Beyond going viral, social media is also ideal for keeping your audience up to date with the charity’s day-to-day work.
Regular updates can both bring in new donors and encourage previous donors as they can see where their money is going.
Though it varies between platforms, 2-3 posts a week is a good benchmark. This maintains your visibility without bombarding your followers.
Which platforms you use depends on the nature of your charity and its audience, and it is important to tailor your content for each platform.
The vast majority of charities should at least aim to maintain a Facebook page as part of their digital marketing strategy, as it has the largest and most varied audience.
To help with your social media activities download our free UK 2023 social media calendar.
Another important aspect of social media to bear in mind: is influencers.
People with large social media followings can be a huge asset to your digital marketing strategy. By partnering with influencers, you can get your charity’s message to a much wider audience.
Look for influencers who you feel are relevant to your cause. Ask yourself if their followers are the demographic you are trying to reach.
While you’re finding your feet in influencer marketing, it’s better to partner with smaller, highly relevant influencers than larger ones with more general audiences.
It is also much easier to get smaller influencers onboard, as people with larger followings are often inundated with partnership requests.
Also, be sure to choose influencers from a relevant social media platform. Don’t partner with a TikTok influencer if your target audience doesn’t use TikTok!
Google ads grants
Paid advertising can seem daunting for charities with limited budgets.
Though you can often get great returns, investing upfront is still a commitment.
Luckily, Google offers a grant for charities.
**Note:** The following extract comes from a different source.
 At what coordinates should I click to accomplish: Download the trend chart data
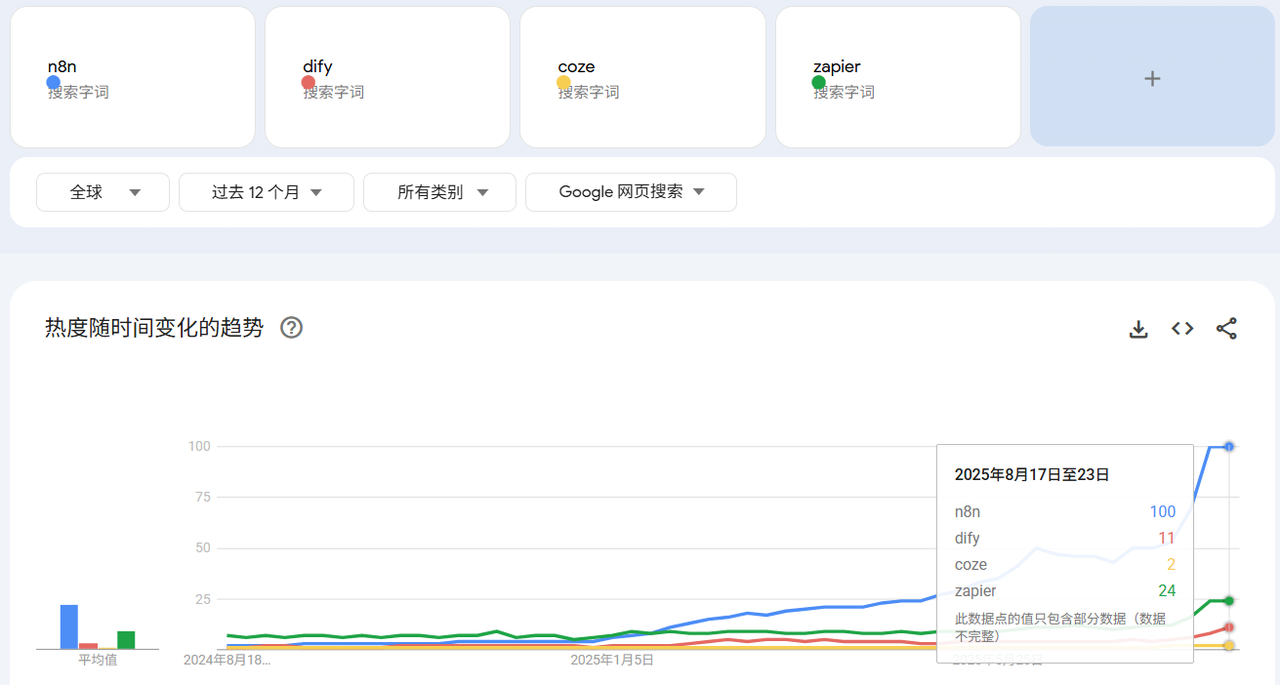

If you qualify, you will receive $10,000 (£7,300) in Google Ads spend each month.
This can greatly boost your digital marketing strategy if the grant is spent wisely on effective ads.
Your Google Ads will be text-based and appear on the Google search results page when users search for related terms.
Google Ads works on a pay-per-click basis, so it’s crucial to target relevant terms so as not to waste your budget on irrelevant clicks.
Carefully consider what potential donors would be searching for and tailor your ads with this in mind.
Email marketing is a great (and free!) digital marketing strategy for charities to use.
While email may seem a little old-fashioned in the age of social media, it’s still very relevant and effective.
In fact, OneSpot found that baby boomers were most likely to donate through email, while email was second only to social media for millennials.
Email marketing has the advantage over other channels as you target people who have provided their contact details and are presumably interested in your cause.
Newsletters can be a great way to keep in touch with your email subscribers.
You can include updates on the charity’s work so previous donors can see the good their money is doing and potentially be encouraged to donate again.
Email is also an effective way to get the word out about new appeals.
If your mailing list is looking a little thin, an easy way to build it up is to have an opt-in checkbox on your donation form.
There are lots of options when it comes to establishing a digital marketing strategy for your charity.
Make sure to start out by knowing your goals and your audience and ensuring your website is optimised.
These are the essential foundations of your strategy.
Beyond this, the channels outlined above are all great ways to start reaching your audience online and raising awareness and funds for your cause.